Uniplex challenges NHS Business Services Authority and the European Court of Justice tells the to change its procurement legislation.
The ECJ has told the courts that its procurement legislation is inconsistent with the EU Remedies Directive and the courts may not apply the Regulations while they are inconsistent with EU law.
Current regulations implementing the EU's Remedies Directive provide that any challenge to a decision by a contracting authority to reject a tenderer must be made "promptly", and in any event within three months of the date when grounds for the bringing of the proceedings first arose. This gave rise to uncertainty about when the period runs from but the decision of the ECJ now gives certainty to when challenges can be brought.
The ECJ has made clear that a tenderer has three months from the date it knew or ought to have known about an infringement of the procurement rules to make a claim.
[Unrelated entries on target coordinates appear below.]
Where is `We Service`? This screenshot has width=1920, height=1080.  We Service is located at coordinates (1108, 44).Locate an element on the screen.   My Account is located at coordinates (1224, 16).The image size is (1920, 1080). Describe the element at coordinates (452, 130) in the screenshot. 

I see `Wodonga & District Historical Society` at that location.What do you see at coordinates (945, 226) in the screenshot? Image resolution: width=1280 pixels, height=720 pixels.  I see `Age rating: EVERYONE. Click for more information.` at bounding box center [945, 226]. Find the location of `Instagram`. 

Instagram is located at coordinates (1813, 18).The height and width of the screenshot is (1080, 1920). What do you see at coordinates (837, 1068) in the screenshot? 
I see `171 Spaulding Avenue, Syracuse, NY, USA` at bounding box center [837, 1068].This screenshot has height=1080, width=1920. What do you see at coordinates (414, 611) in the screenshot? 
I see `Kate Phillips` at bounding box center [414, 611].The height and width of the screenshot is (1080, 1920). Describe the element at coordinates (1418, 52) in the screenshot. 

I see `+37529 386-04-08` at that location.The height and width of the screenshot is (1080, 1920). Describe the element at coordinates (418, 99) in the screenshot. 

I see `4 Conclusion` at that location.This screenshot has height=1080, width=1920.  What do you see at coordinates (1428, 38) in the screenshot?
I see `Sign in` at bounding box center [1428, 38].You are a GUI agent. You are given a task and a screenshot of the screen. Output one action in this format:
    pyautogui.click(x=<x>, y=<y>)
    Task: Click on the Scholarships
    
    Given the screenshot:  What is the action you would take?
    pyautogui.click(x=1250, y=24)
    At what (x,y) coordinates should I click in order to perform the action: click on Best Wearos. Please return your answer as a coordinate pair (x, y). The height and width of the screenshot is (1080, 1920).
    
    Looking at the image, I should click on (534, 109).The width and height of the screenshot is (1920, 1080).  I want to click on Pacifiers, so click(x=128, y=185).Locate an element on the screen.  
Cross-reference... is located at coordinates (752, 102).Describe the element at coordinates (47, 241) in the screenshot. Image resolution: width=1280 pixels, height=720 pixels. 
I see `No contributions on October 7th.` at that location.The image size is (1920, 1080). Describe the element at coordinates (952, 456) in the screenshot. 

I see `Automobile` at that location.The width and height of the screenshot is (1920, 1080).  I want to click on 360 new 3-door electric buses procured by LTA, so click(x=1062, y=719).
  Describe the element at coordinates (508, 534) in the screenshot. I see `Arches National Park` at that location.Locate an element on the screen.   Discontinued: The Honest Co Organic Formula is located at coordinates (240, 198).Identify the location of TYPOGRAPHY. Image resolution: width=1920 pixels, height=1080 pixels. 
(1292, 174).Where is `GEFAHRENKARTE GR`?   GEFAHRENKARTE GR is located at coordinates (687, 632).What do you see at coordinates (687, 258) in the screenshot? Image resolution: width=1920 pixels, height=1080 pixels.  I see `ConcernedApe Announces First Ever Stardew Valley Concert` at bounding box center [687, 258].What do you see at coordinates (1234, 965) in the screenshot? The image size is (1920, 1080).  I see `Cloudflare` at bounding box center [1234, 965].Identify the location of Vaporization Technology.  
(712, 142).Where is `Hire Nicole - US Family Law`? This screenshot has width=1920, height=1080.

Uniplex had applied for a contract with NHS Business Services and took a case against the NHS when it was not awarded the contract. The High Court asked the ECJ whether the period within which Uniplex had to take action began when it found out about the alleged infringement of the procurement rules or from when the decision to reject Uniplex was taken. The ECJ ruled that the time period should only start to run when a company knows that it has been rejected and it knows the circumstances of that rejection. This is simply because only then can it be at all aware that rules may have been broken.